• Directions for this task:
Please rewrite the listing below, swapping "center point" for "midpoint" and keeping everything else the same. Leave the pictures out of your answer.

• The data:

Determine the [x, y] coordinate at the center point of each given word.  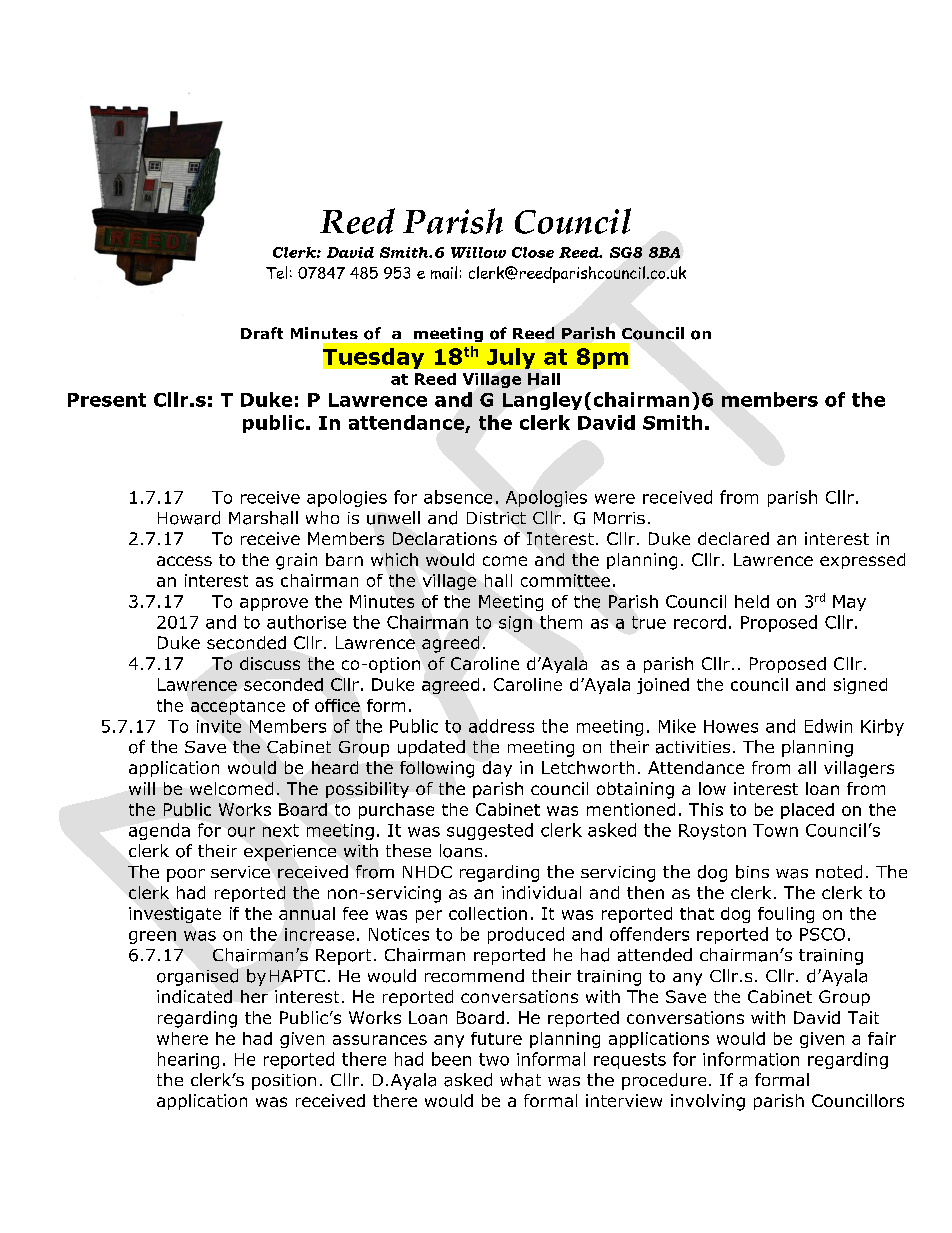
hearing [188, 1060]
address [501, 726]
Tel [276, 272]
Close [533, 252]
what [520, 1080]
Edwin [828, 726]
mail [444, 272]
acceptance [238, 707]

• Full answer:
Determine the [x, y] coordinate at the midpoint of each given word.  
hearing [188, 1060]
address [501, 726]
Tel [276, 272]
Close [533, 252]
what [520, 1080]
Edwin [828, 726]
mail [444, 272]
acceptance [238, 707]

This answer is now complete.